When I entered my junior year one of my friends said that the church she goes to, "Journey Of Faith" is welcoming of all people no matter what their race, gender, and sexuality was. I decided to try it out and I felt so welcomed and taken care of. I started to realize that the whole point of going to church is to worship God and nurture your relationship with him.
The pastor explained how God created everyone and that God loves all of his sons and daughters no matter what. That comment meant a lot to me and it still sticks with me today. Being a good Christian is loving and forgiving people no matter what because that is what God does. When people are hateful towards people who are part of the LGTBQ+ that just means that they are ignorant and intolerant, they are not preaching God's words because God is loving.

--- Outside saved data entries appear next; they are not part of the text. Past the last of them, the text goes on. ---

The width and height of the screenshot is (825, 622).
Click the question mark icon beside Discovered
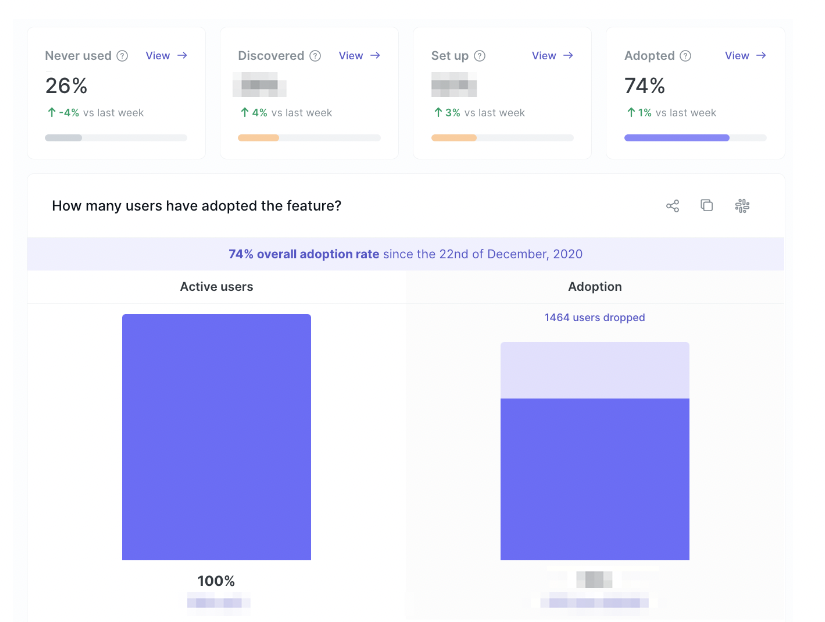pyautogui.click(x=315, y=56)
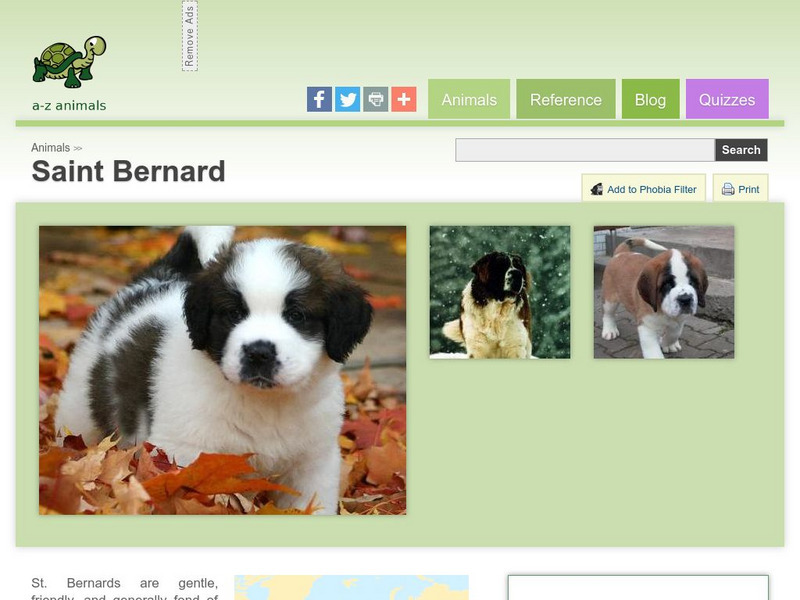
Task: Share the page via the Twitter icon
Action: 347,99
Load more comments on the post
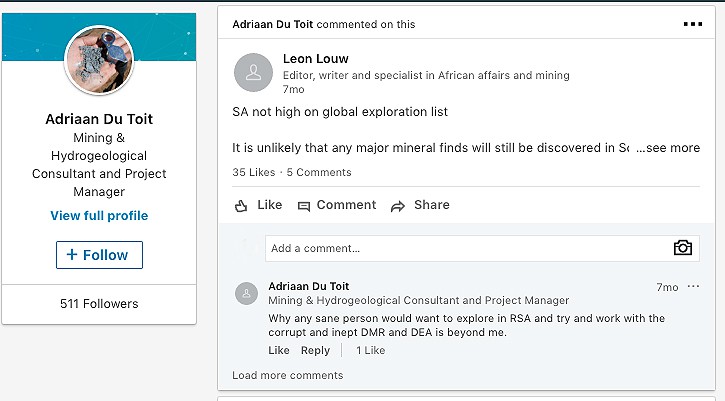The height and width of the screenshot is (401, 725). [287, 376]
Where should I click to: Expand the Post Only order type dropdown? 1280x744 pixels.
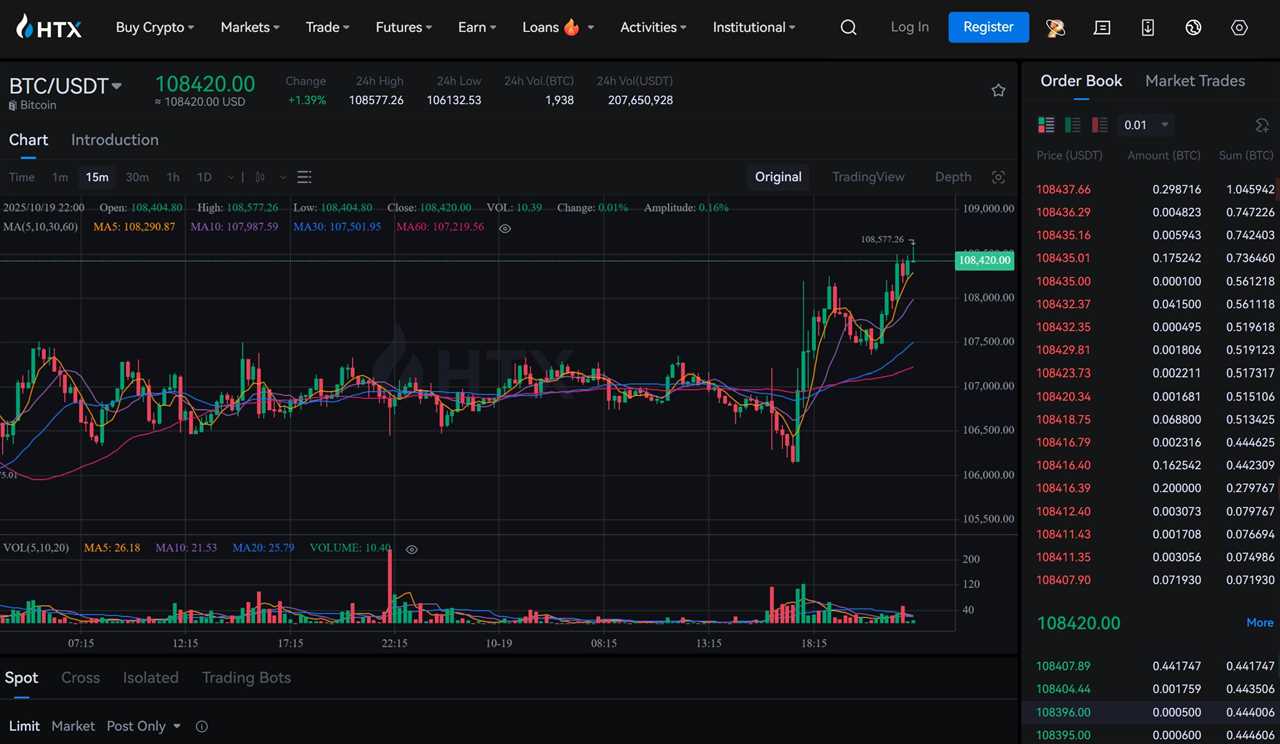point(144,726)
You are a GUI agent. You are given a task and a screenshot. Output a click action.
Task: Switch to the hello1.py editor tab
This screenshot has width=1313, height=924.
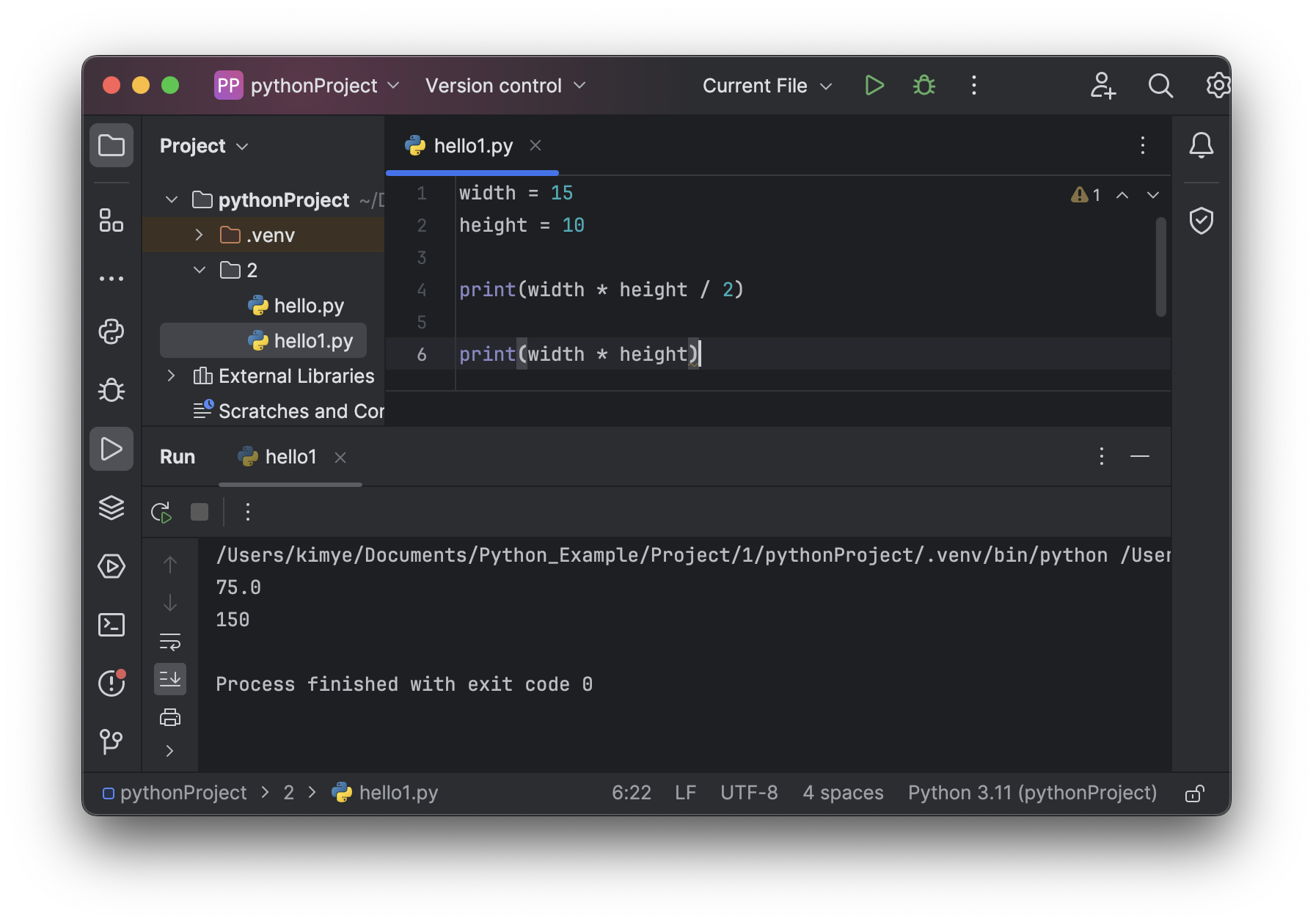472,146
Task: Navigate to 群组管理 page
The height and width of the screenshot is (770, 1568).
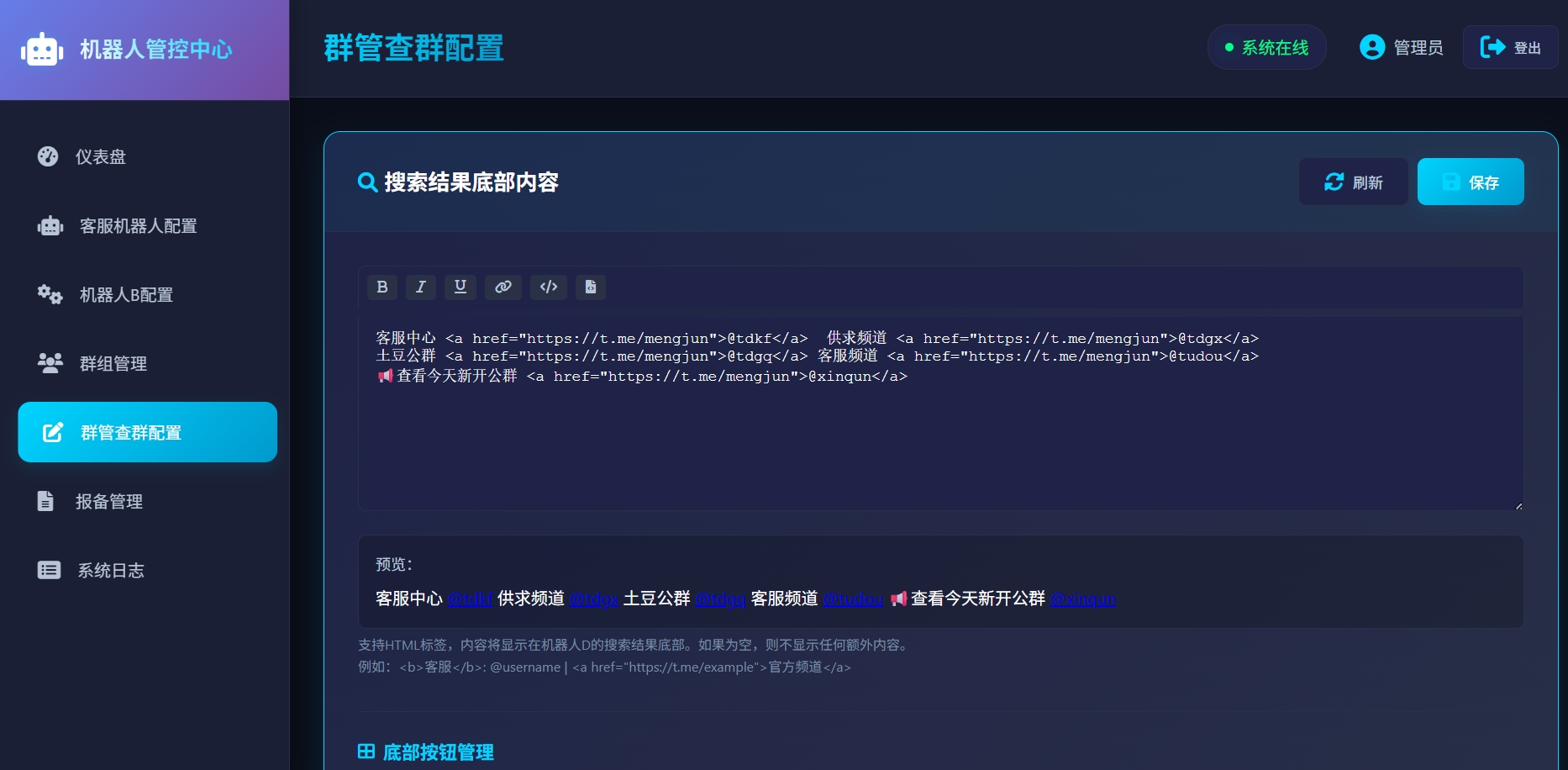Action: 113,363
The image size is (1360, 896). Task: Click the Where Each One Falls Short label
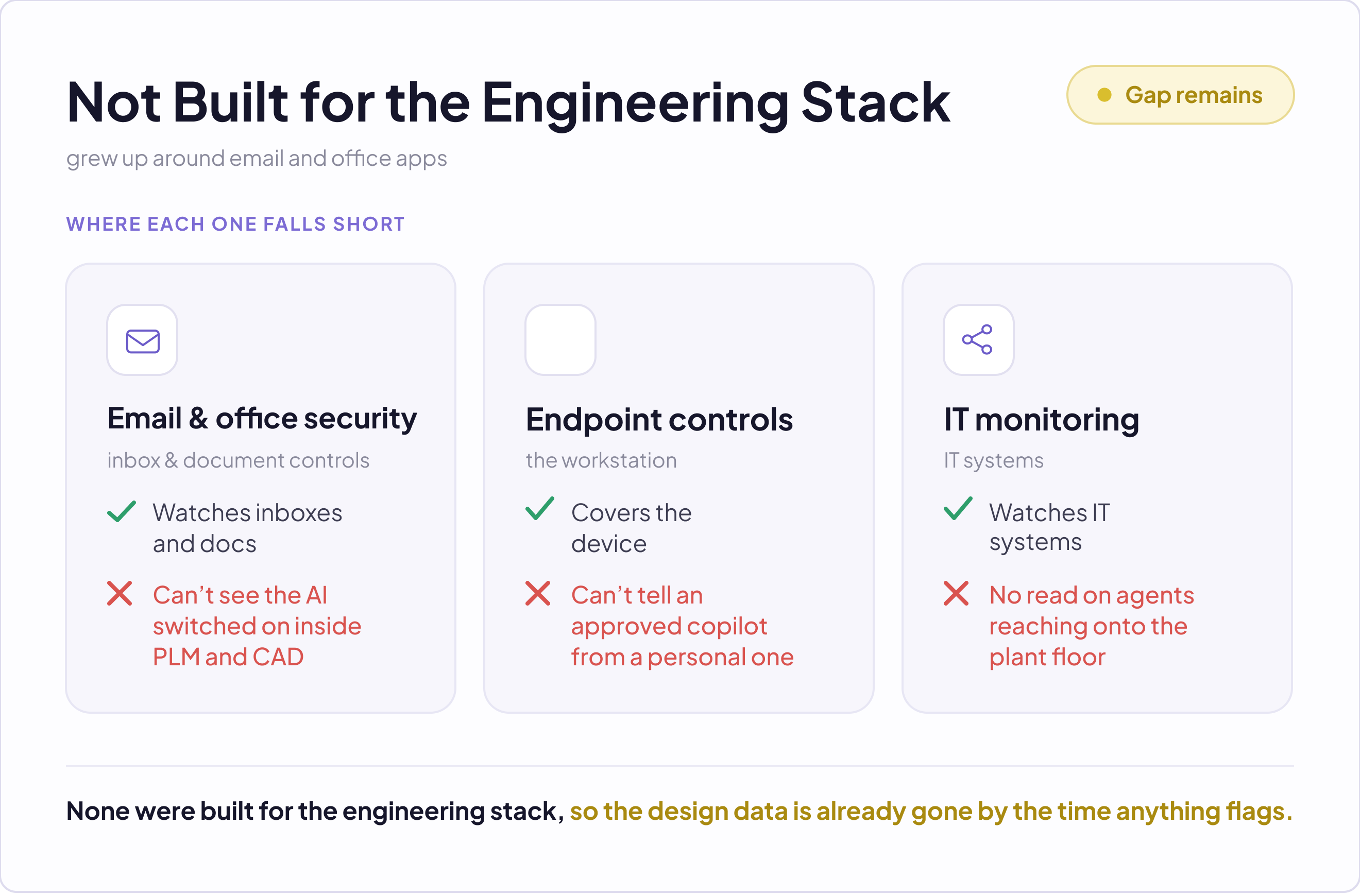pos(235,224)
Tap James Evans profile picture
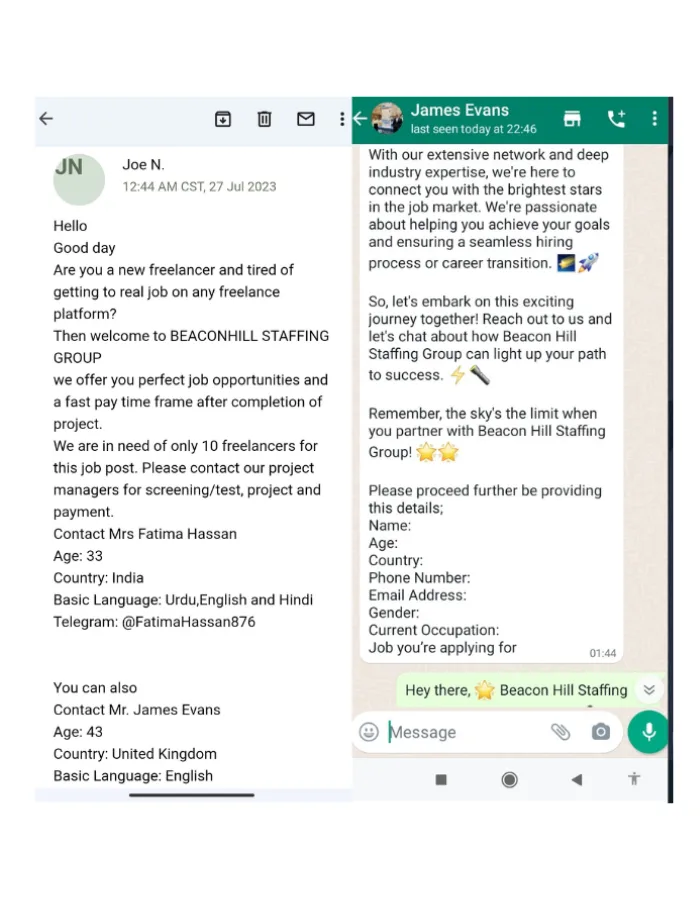 387,118
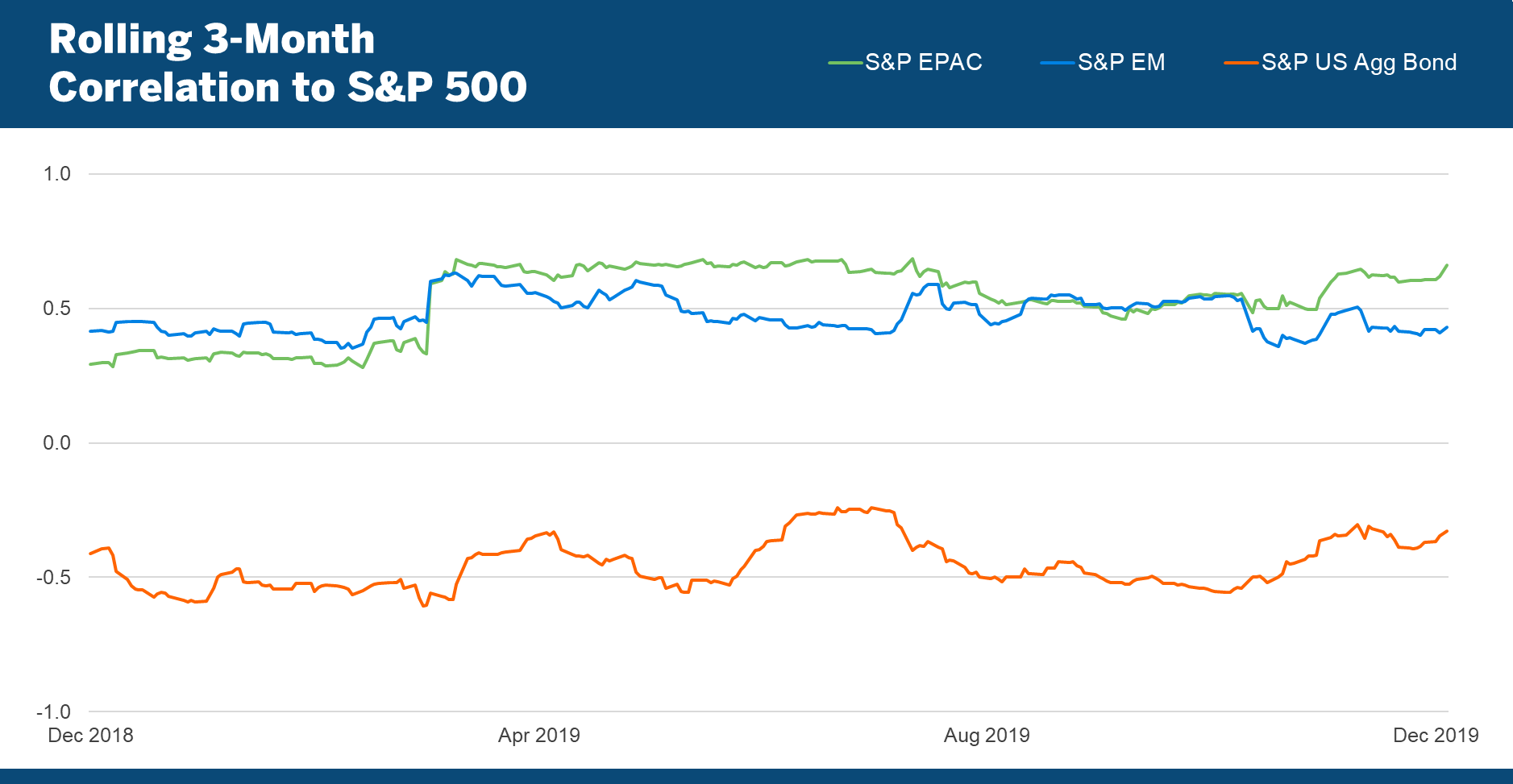The image size is (1513, 784).
Task: Click the 0.0 y-axis label
Action: [x=57, y=443]
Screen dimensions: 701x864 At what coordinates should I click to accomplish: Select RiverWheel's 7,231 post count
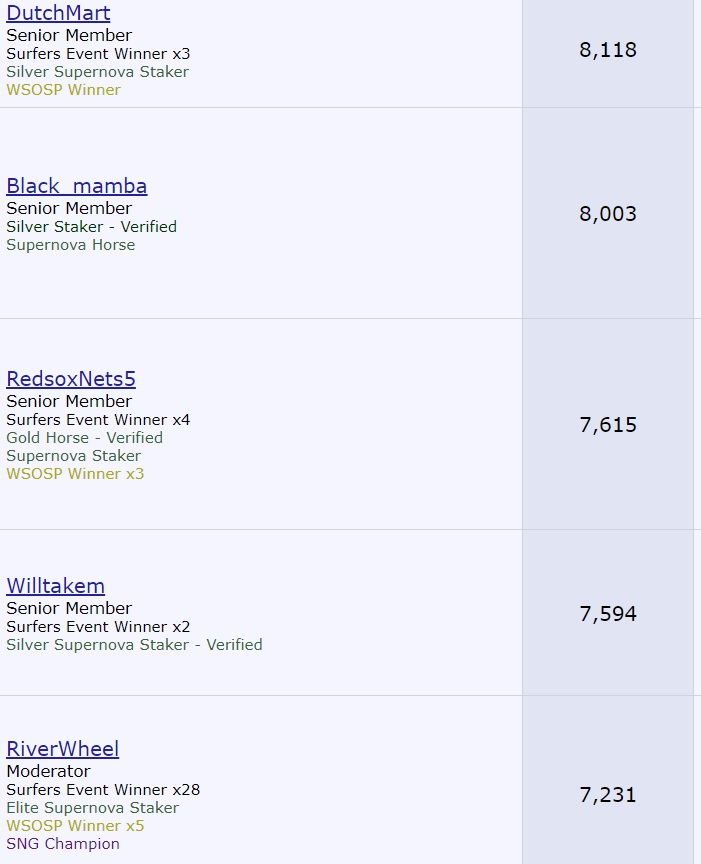coord(607,796)
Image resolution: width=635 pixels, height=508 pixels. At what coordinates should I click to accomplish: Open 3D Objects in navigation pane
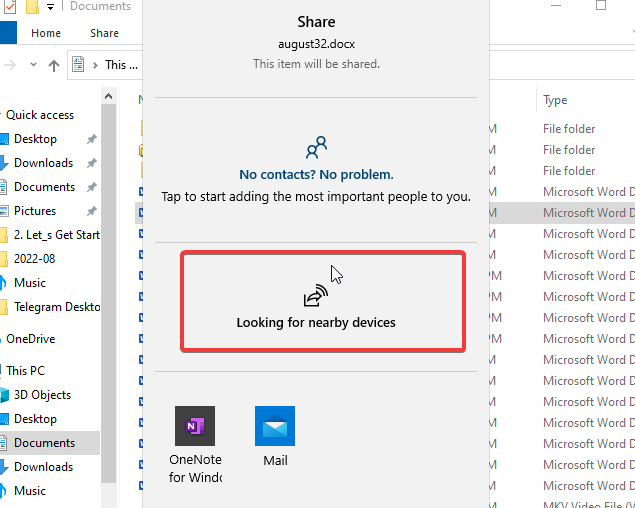click(x=41, y=395)
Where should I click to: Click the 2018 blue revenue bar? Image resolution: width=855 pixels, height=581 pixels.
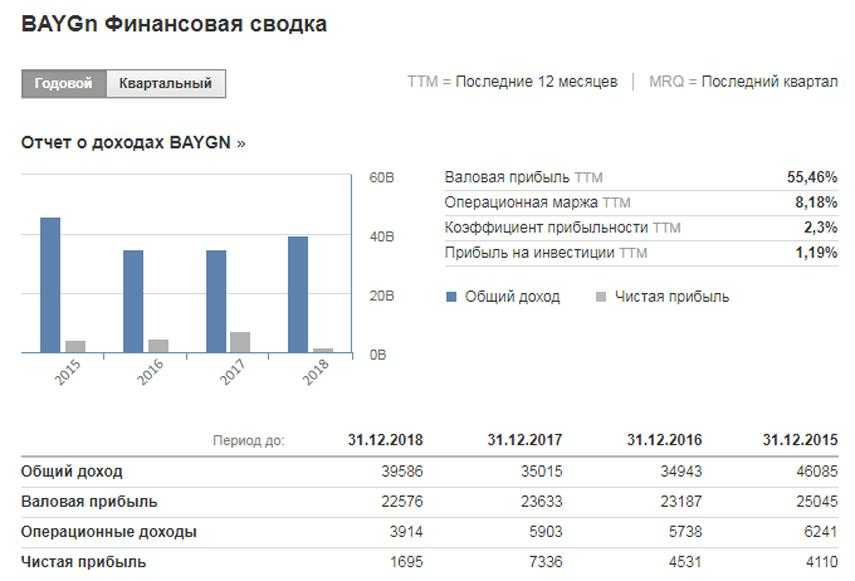point(298,294)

I loved the bible verses I would hear in church. I felt so uplifted after each service and applied the sermons I learned to my daily life. I learned the importance of loving others and yourself. I was taught to always go with my gut and to challenge myself. It just felt so relieving to know that God will always be here for me and have my back no matter what I was going through.
I always believed that things happen for a reason and I realized that is God. I feel like ever since I have gone to church I have a better understanding of life and what things mean. Since I am such a curious person always looking for answers, I felt that I was able to find some of those answers in the Holy Bible.
My journey of faith was confusing and a lot of people would make fun of me for going to church and still do, but I don't let it get to me. I have been a much happier person and have been able to set and accomplish more goals for myself it doesn't matter what people say about my faith. Church and just reading bible quotes is my therapy.